Interleaved IO | NeMo Curator

Read and write interleaved image-text data between WebDataset tar shards and Parquet. All four combinations work out of the box:

WDS tar  ⇄  InterleavedBatch  ⇄  Parquet

Understanding the Round-Trip

Storage Formats

Interleaved samples can live in two on-disk formats; in memory both materialize as InterleavedBatch:

Format	Layout	When to Use
WebDataset tar shards	One tar per shard, one file per item; `sample_id` encoded in member key	Streaming reads, S3-friendly, MINT-1T-compatible
Parquet rows	One row per item (text/image/metadata), grouped by `sample_id`	Random access, column projection, ~5× faster reads in benchmarks

Choose based on the consumer: training loops that stream large datasets often prefer WDS tars; analytics or sample-level inspection prefers Parquet.

When to Convert

A common workflow is “curate once in Parquet, train from tars”:

Curate in Parquet — fast reads, easy filtering, column projection.
Convert to WDS — once curation is done, write the final dataset as MINT-1T-style tars for the training loop.

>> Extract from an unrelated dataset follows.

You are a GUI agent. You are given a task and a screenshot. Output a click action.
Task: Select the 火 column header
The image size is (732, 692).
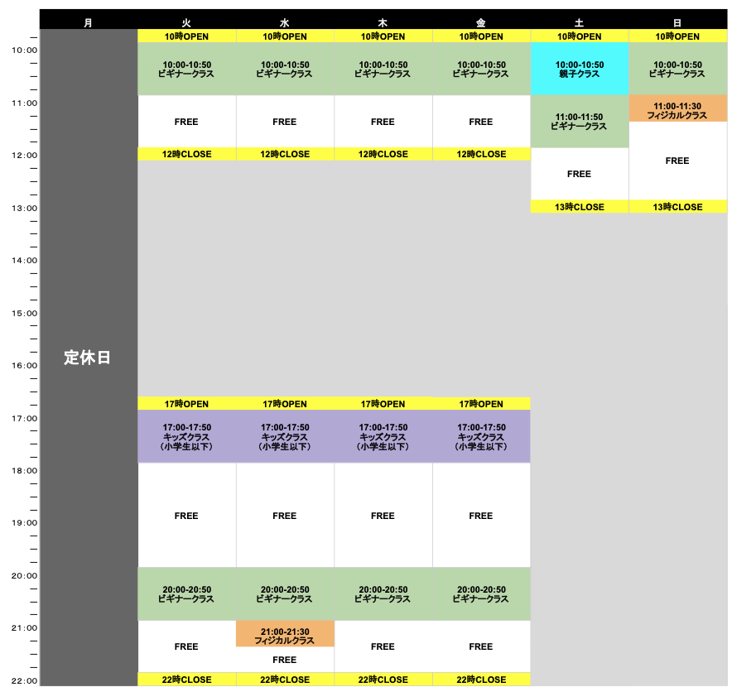(x=186, y=22)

The IO stages on this page support that workflow without intermediate copies.

Readers

`InterleavedParquetReader`

Reads Parquet files into InterleavedBatch. Each row maps to one item (text, image, or metadata) with a sample_id that groups items into samples.

1 from nemo_curator.stages.interleaved.io.reader import InterleavedParquetReader
2 
3 reader = InterleavedParquetReader(
4     file_paths="s3://bucket/interleaved/*.parquet",
5     fields=("source_url", "license"),  # passthrough columns kept alongside reserved ones
6     max_batch_bytes=512 * 1024 * 1024, # 512 MiB per output batch
7 )

Key behaviors:

fields= passthrough: keep additional columns alongside the reserved interleaved schema. Missing columns null-fill in a single pass.
Push-down column projection: the reader uses pq.read_schema() per file and asks Parquet for only the columns it needs.
max_batch_bytes splitting: large file groups are split into multiple batches by accumulated size; per-split lineage is preserved on the output source_files field.
Schema control: pass schema= for strict alignment to a target Arrow schema, or schema_overrides= for partial type overrides on top of INTERLEAVED_SCHEMA. Specifying both warns and prefers schema=.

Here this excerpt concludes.